Prep 10 mins
Cook 40 mins
What I would give to have this right now... Serve with whole wheat dinner rolls.
- 1 tablespoon olive oil
- 1 medium onion, chopped
- 1 carrot, chopped
- 1 red bell pepper, chopped
- 5 garlic cloves, sliced
- 5 cups water
- 1 cup dried lentils
- 1 (28 ounce) can crushed tomatoes
- 2 bay leaves
- 2 tablespoons balsamic vinegar
- salt and pepper, to taste
- Heat oil in large saucepan over medium-high heat.
- Add onion; cook 5 minutes, stirring occasionally.
- Stir in carrot, bell pepper, and garlic. Cook 3 minutes.
- Stir in remaining ingredients except salt and pepper. Bring to boil over high heat.
- Reduce heat; simmer, uncovered, 25 to 30 minutes or until lentils and veggies are tender.

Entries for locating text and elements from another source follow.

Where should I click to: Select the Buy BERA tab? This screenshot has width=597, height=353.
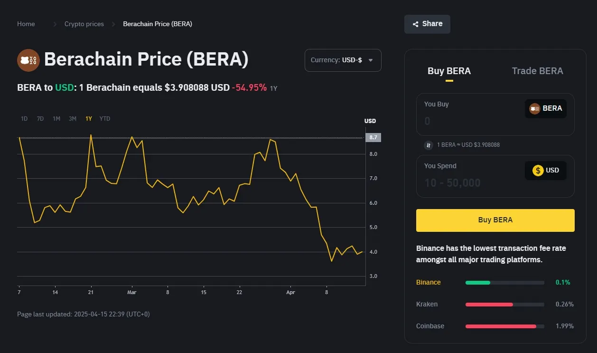pos(449,71)
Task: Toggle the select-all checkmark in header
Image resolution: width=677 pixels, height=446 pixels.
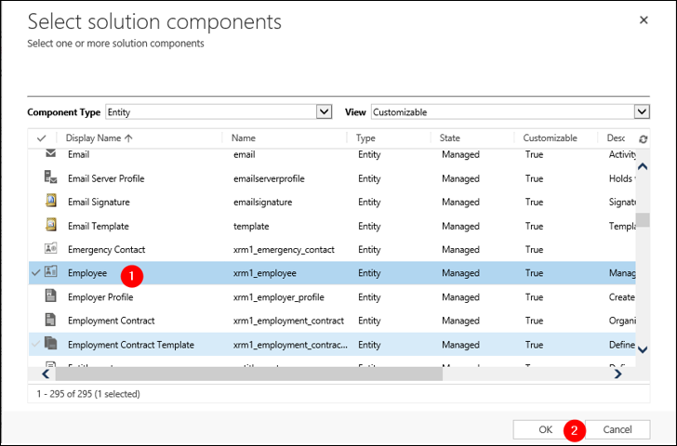Action: click(x=41, y=138)
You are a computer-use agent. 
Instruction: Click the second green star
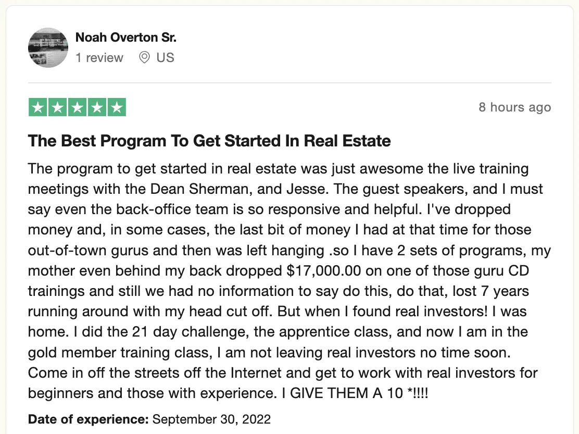coord(57,107)
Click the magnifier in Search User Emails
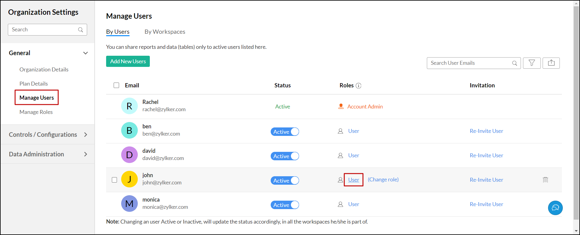This screenshot has height=235, width=580. click(515, 63)
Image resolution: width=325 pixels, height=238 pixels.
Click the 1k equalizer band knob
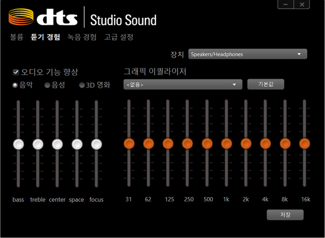point(227,144)
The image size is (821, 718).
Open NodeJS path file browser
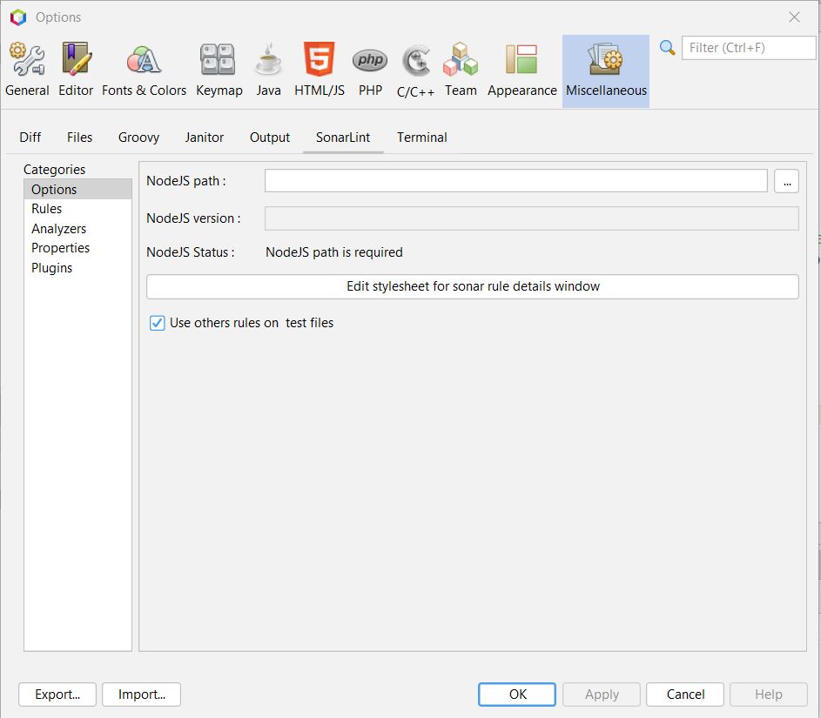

- Season to taste with salt and pepper.
- Remove bay leaves.
- Serve with rolls.
This was just ok. The flavor was lacking, even with all the garlic. We added oregano and srirachi hot sauce and red pepper flakes, but it still needed more. It was more like a liquid-y stew than a true soup, and definitely more tomato-y than lentil-y. I won't make this again, but it was worth a try. At least it's healthy!